I use TIM1 to generate PWM. I want to stop it by the BRK signal. I need to delay the BRK signal so that it works only at the end of the PWM period.
The delay will be implemented on TIM3 in OPM mode, and for this I need to synchronize the CNT of both timers without any delay.
Is it possible to trigger DMA transmission on the rising edge of the signal entering directly to TI1FP1 TIM3 and copy the CNT from TIM1 to TIM3?

 

regards

5 REPLIES 5

> Is it possible to trigger DMA transmission on the rising edge of the signal entering directly to TI1FP1

Yes, that's standard Input Capture, thus TIM3_CH1 triggered DMA.

But note, that latencies are involved. DMA is no magic. You may want to have the two timers running synchronously all the time from the start, for which the master-slave connection may be more suitable (and it's to certain extent is there exactly for that purpose).

You may also want to reconsider the whole idea. Point of BREAK is, that it's asynchronous, thus fast; so you are somewhat going against the grain of it.  I'm not sure how do you want to accomplish BREAK to be generated by TIM3.

One way to stop timer at the end of cycle is to have ARR preloaded (ARPE = 0), and make the external signal trigger transfer of value 0 to ARR.

JW

 

One way to stop timer at the end of cycle is to have ARR preloaded (ARPE = 0), and make the external signal trigger transfer of value 0 to ARR.

Will this put the outputs in a high impedance state?

 

But note, that latencies are involved. DMA is no magic.

There will be no faster solution.

 

I'm not sure how do you want to accomplish BREAK to be generated by TIM3.

I will configure the TIM3 output as OC and pull the resistor to my break signal. Then I will connect to the BRK TIM1 input.

 

I want this solution to be fast and, if possible, completely hardware-based.

 

This is how it initializes it, but it doesn't look like it's going to work.
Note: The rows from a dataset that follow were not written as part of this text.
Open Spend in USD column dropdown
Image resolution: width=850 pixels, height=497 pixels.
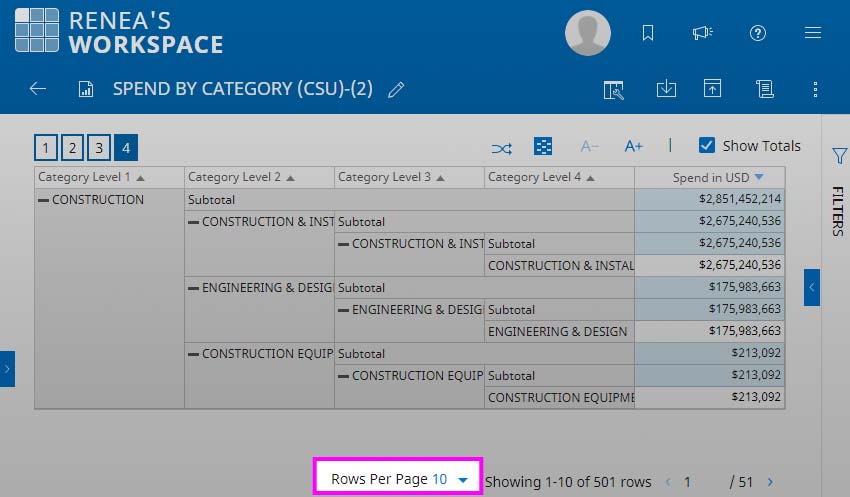tap(759, 177)
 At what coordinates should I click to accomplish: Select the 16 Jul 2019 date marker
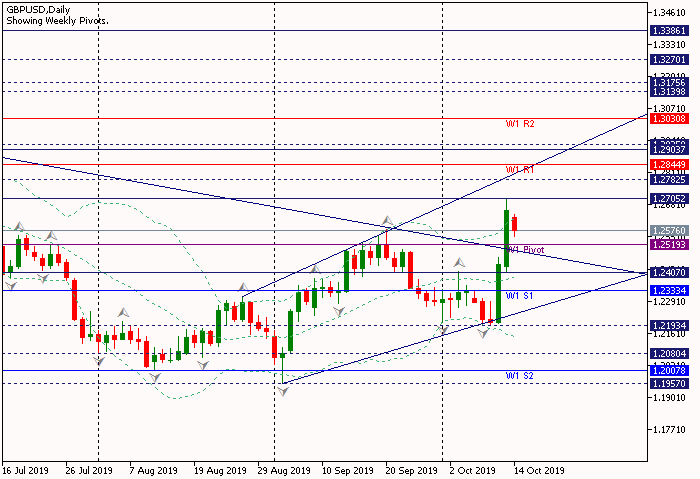tap(26, 469)
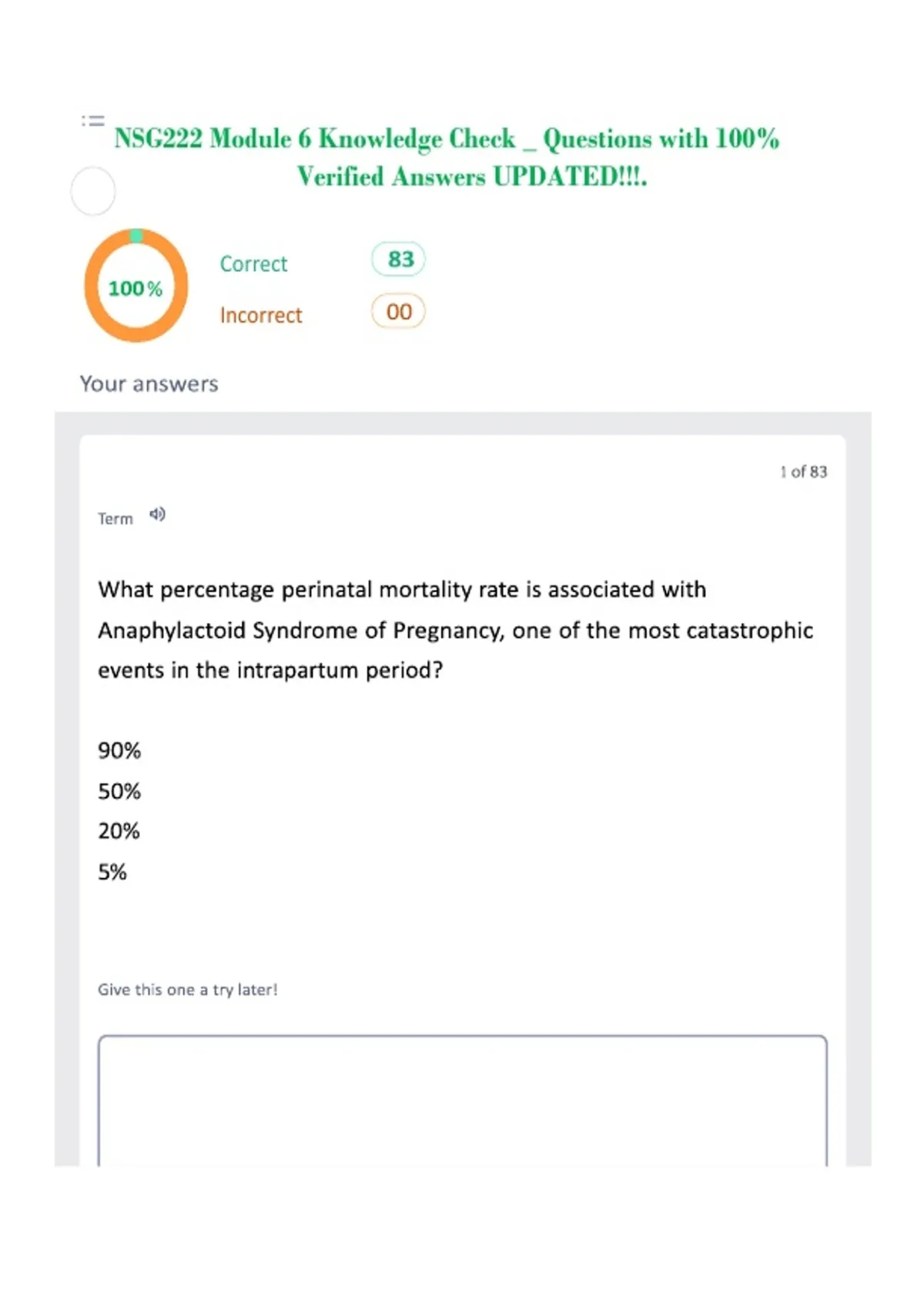Click the Your answers heading

click(149, 384)
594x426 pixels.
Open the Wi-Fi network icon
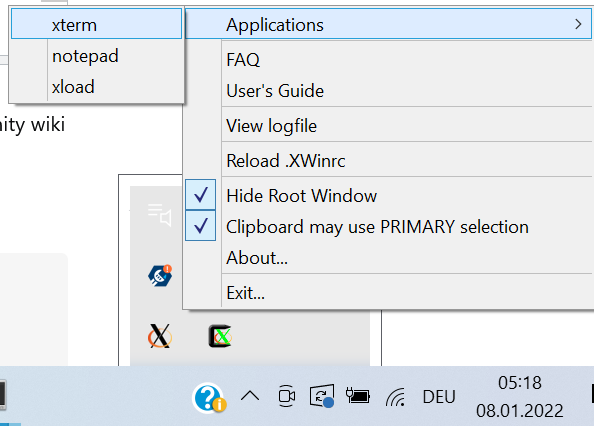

if (HAL_TIM_OC_Start(&htim1, TIM_CHANNEL_1) != HAL_OK)
{
	/* Initialization Error */
	Error_Handler();
}
if (HAL_TIMEx_OCN_Start(&htim1, TIM_CHANNEL_1) != HAL_OK)
{
	/* Initialization Error */
	Error_Handler();
}
if (HAL_TIM_IC_Start_IT(&htim3, TIM_CHANNEL_1) != HAL_OK)
{
	/* Initialization Error */
	Error_Handler();
}
if (HAL_DMA_Start(htim3.hdma[TIM_DMA_ID_CC1], (uint32_t) &htim1.Instance->CNT, 
                 (uint32_t) &htim3.Instance->CNT,
		  TIM_DMABURSTLENGTH_1TRANSFER) != HAL_OK)
{
	/* Initialization Error */
	Error_Handler();
}

 

> > One way to stop timer at the end of cycle is to have ARR preloaded (ARPE = 0), and make the external signal trigger transfer of value 0 to ARR.

> Will this put the outputs in a high impedance state?

Indeed, no.

Do you need the outputs to end in high impedance state, or do you need them in some particular state (high, low, what combination)?

 

> > I'm not sure how do you want to accomplish BREAK to be generated by TIM3.

> I will configure the TIM3 output as OC and pull the resistor to my break signal. Then I will connect to the BRK TIM1 input.

Sounds cludgy.

Note, that Cube/HAL may get into way more than help, if you do anything which is not deemed "usual" by Cube's authors, whatever it is. I don't Cube/HAL.

JW

 

> One way to stop timer at the end of cycle is to have ARR preloaded (ARPE = 0), and make the external signal trigger transfer of value 0 to ARR.

It's not possible, for example, to set ARR=0 for the rising edge using dma and restore the previous value for the falling edge. Is there any way?

 

At this point, you got me confused, as you've never mentioned need for "restore".

Can you please sketch a timing diagram describing what you want you achieve? We may come up with something, but not if the target is uncertain and changing.